We will prove that any ‘uncertainty’ function \(H(𝒑) ≡ H(p_1, ..., p_n)\) satisfying

  1. continuity
  2. the composition law
  3. the property that \(H(\frac1n, …, \frac1n)\) increases with \(n\)

must be equal to the Shannon entropy

\[H(𝒑) = -K \sum_{i} p_i \log_2 p_i\]

where \(K = H(\frac12, \frac12)\). The proof is in three steps, one for each property above:

  1. Show that \(H(𝒑)\) is uniquely defined for all distributions \(𝒑\) if it is known for all rational distributions \(𝒒 ∈ ℚ^n\).
  2. Show that \(H(𝒒)\) is uniquely defined for all rational distributions \(𝒒\) if the entropy of the uniform distribution

    \[U(n) ≔ H(\underbrace{\textstyle\frac1n, ..., \frac1n}_n)\]

    is known for all \(n\).

  3. Show that \(U(n)\) is uniquely defined for all \(n\) if we fix \(U(2) = K\).

Step 1.

This follows by the assumption of continuity. If \(𝒑 ∈ ℝ^n\) is the limit a sequence of rational distributions \(𝒒_i ∈ ℚ^n\), then by continuity \(H(𝒑) = \lim_i H(𝒒_i)\).

Step 2.

Let \(𝒒 ∈ ℚ^n\) be a rational distribution, and let \(D\) be the lowest common denominator of all the probabilities \(q_i\), so that

\[𝒒 = (d_1/D, d_2/D, ..., d_n/D)\]

where \(d_i\) are non-negative integers. Now consider the set \(Ω = \{1, 2, ..., D\}\), and let \(𝒓(i) ≔ 1/D\) be the uniform distribution on \(Ω\). Define an equivalence relation \(\sim\) which partitions \(Ω\) into \(n\) different sets \(\{e_1, e_2, ..., e_n\}\), where the \(i\)th set contains \(d_i\) elements. The size of the \(i\)th equivalence group, as a fraction of the whole, is given by \(|e_i|/|Ω| = d_i/D = q_i\), and we have \(𝒓/{\sim} = 𝒒\) by construction.

From the composition law, we have

\[\begin{aligned} H(𝒓) &= H(𝒓/{\sim}) + \sum_{i = 1}^n \frac{d_i}D \, H(𝒓|_{e_i}) \\ U(D) &= H(𝒒) + \sum_{i=1}^n \frac{d_i}D \, U(d_i) \end{aligned}\]

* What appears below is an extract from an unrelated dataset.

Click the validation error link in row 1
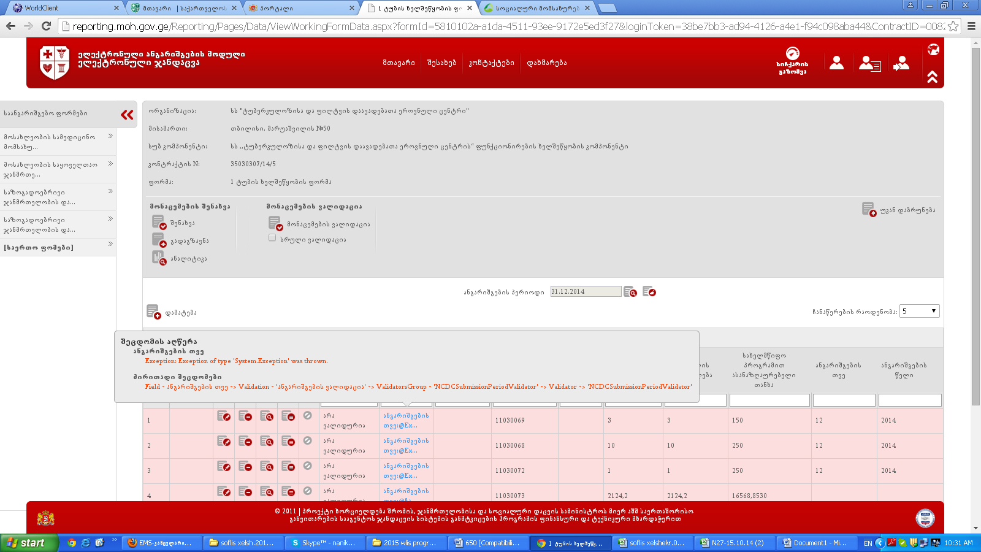 tap(405, 420)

since \(H(𝒓) = U(D)\) and \(H(𝒓|_{e_i}) = U(d_i)\). This shows that \(H(𝒒)\) is uniquely defined if \(U(n)\) is known for all \(n\).

Step 3.

We will now show that \(U(n)\) is uniquely defined by \(U(2)\) by showing that the only possible functions are

\[U(n) = K\log_2 n\]

where \(K\) is a free parameter.

Consider a uniform distribution \(r\) on \(\{1, 2, ..., nm\}\) partitioned by \(\sim\) into \(n\) groups of \(m\), so that the \(i\)th equivalence class is \([ni] = \{ni, ni + 1, ni + m - 1\}\). Writing down the composition law for this partition yields

\[\begin{aligned} H(𝒓) &= H(𝒓/{\sim}) + \sum_{i = 1}^n \frac1n H(𝒓|_{[ni]}) \\ U(nm) &= U(n) + \sum_{i = 1}^n \frac1n U(m) \end{aligned}\]

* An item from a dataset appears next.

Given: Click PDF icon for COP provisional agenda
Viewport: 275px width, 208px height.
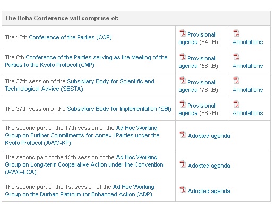Looking at the screenshot, I should (x=183, y=33).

and hence \(U(nm) = U(n) + U(m)\). The only increasing functions \(U(n)\) satisfying this property are multiples of \(\log n\). By choosing \(U(2) ≔ K\), we fix \(U(n) = K\log_2 n\).

This completes the proof!

In summary, under the three assumptions, knowing \(U(2) ≡ H(\frac12, \frac12)\) is enough to uniquely define \(U(n)\) for all \(n\), which is in turn enough to uniquely define \(H(𝒒)\) for all rational distributions \(𝒒\), which is enough to define \(H\) completely.